→ Tasks for this exercise:
[1] In the passage about Jung_E, why can the audience picture what Jung-yi did for her daughter on the battlefield only through Jung_E? Answer in one to three sentences.
[2] Retype the passage about Jung_E word for word, from "Jung_E’s body is" up to and including "cycle once again.".

What Jung-yi actually does on the battlefield is never shown in the film. Her performance as a soldier—enacting maternal responsibility through violence and endurance—is reproduced and reenacted through her mechanical double on a simulated battlefield. It is here that Jung_E, the AI version of Jung-yi, is repeatedly tested for her viability as a perfect combat robot. What the audience sees, then, is not the human Jung-yi in action, but the mechanized Jung_E locked in perpetual combat mode. Only through this the audience can imagine what Jung-yi did for her daughter onthe battlefield.


Jung_E’s body is sleek, metallic, and polished—faster and stronger than a human, and designed for efficiency. In each simulation, she fights with relentless precision and persistence, drawing on data derived from Jung-yi’s cognitive imprint but never entirely replicating it. When she fails—suffering severe damage—her body is discarded and replaced in its entirety. The AI program based on Jung-yi is simply transferred into a new mechanical form, initiating the cycle once again.

→ Listed entries:
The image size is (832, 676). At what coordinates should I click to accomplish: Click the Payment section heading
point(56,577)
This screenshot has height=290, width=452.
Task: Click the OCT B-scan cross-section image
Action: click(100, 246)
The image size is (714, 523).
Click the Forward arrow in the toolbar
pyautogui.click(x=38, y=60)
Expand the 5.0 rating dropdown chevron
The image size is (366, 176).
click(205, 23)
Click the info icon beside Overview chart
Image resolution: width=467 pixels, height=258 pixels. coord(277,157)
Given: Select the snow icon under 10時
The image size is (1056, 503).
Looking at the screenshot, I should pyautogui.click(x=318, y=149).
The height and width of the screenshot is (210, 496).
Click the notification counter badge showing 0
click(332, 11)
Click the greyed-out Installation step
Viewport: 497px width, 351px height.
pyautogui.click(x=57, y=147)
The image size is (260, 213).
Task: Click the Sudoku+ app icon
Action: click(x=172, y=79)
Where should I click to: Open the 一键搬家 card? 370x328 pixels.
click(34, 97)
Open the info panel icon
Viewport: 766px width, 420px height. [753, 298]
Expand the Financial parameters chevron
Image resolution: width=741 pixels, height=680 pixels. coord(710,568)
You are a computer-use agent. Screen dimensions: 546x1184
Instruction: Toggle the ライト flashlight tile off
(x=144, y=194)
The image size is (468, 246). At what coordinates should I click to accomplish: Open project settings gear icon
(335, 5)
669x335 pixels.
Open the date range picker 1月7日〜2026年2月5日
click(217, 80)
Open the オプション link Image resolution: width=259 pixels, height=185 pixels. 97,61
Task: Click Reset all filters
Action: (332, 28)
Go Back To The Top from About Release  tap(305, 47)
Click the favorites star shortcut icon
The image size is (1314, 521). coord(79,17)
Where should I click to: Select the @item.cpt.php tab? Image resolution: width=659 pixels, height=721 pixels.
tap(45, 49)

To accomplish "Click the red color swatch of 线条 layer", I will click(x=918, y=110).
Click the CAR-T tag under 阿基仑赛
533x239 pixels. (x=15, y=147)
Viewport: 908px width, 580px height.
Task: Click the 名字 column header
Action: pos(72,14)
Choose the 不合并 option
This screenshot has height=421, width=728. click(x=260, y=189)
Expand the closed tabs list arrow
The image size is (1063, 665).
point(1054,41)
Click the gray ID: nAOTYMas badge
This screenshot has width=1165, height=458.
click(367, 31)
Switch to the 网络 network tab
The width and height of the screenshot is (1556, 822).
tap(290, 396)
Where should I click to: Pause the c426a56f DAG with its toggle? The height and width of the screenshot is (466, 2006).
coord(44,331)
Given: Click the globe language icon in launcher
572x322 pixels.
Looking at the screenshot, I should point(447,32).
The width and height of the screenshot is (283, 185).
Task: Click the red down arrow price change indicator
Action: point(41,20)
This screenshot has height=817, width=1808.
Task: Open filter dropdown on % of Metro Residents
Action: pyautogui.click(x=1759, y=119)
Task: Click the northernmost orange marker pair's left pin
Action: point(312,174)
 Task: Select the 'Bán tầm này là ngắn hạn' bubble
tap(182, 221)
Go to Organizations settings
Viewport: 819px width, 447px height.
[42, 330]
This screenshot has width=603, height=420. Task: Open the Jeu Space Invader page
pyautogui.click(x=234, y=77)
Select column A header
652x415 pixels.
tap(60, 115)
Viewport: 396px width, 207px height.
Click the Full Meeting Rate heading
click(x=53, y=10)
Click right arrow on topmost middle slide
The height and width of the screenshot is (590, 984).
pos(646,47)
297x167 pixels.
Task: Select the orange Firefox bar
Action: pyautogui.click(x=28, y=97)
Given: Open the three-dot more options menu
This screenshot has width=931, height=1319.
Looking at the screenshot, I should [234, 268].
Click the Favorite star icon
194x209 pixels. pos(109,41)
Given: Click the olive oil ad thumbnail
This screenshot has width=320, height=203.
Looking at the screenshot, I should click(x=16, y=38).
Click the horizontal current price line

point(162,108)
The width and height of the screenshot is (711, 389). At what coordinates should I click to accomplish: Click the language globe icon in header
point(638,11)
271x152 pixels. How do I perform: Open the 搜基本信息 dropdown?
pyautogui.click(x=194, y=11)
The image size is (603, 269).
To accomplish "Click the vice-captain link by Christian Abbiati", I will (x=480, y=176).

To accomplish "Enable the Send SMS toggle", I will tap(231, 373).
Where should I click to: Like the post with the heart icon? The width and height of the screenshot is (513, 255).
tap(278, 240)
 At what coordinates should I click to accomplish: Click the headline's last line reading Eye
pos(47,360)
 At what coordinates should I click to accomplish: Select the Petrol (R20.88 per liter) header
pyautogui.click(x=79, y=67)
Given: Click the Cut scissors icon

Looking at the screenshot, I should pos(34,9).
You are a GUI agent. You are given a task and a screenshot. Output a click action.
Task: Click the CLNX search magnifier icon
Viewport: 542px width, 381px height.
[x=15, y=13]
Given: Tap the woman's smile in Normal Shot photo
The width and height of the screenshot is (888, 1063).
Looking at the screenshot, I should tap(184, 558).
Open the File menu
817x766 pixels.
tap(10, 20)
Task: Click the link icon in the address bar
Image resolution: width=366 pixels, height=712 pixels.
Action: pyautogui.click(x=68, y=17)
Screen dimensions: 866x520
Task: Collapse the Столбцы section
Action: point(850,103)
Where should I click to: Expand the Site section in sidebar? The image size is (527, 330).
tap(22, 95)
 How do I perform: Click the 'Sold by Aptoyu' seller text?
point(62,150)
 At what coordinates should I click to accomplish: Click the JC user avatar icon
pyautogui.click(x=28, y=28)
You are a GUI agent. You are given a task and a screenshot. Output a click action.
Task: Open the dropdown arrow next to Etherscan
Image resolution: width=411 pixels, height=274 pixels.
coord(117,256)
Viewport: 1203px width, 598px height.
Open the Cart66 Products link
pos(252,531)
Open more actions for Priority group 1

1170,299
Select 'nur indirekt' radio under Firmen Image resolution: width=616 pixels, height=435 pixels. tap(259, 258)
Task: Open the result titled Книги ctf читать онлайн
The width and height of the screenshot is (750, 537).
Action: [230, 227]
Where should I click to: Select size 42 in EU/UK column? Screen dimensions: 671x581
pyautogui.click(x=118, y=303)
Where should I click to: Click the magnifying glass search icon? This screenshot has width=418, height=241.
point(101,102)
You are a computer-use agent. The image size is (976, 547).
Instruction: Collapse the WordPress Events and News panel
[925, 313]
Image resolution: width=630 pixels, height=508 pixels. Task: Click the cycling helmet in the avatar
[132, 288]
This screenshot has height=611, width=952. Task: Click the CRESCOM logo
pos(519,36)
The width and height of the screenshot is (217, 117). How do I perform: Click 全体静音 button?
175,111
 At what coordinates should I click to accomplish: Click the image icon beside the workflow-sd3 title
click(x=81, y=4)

→ Exercise answers:
[1] The film never shows what Jung-yi actually does on the battlefield. Her soldiering is reproduced and reenacted by her mechanical double on a simulated battlefield, so the audience sees only Jung_E locked in perpetual combat mode.

[2]
Jung_E’s body is sleek, metallic, and polished—faster and stronger than a human, and designed for efficiency. In each simulation, she fights with relentless precision and persistence, drawing on data derived from Jung-yi’s cognitive imprint but never entirely replicating it. When she fails—suffering severe damage—her body is discarded and replaced in its entirety. The AI program based on Jung-yi is simply transferred into a new mechanical form, initiating the cycle once again.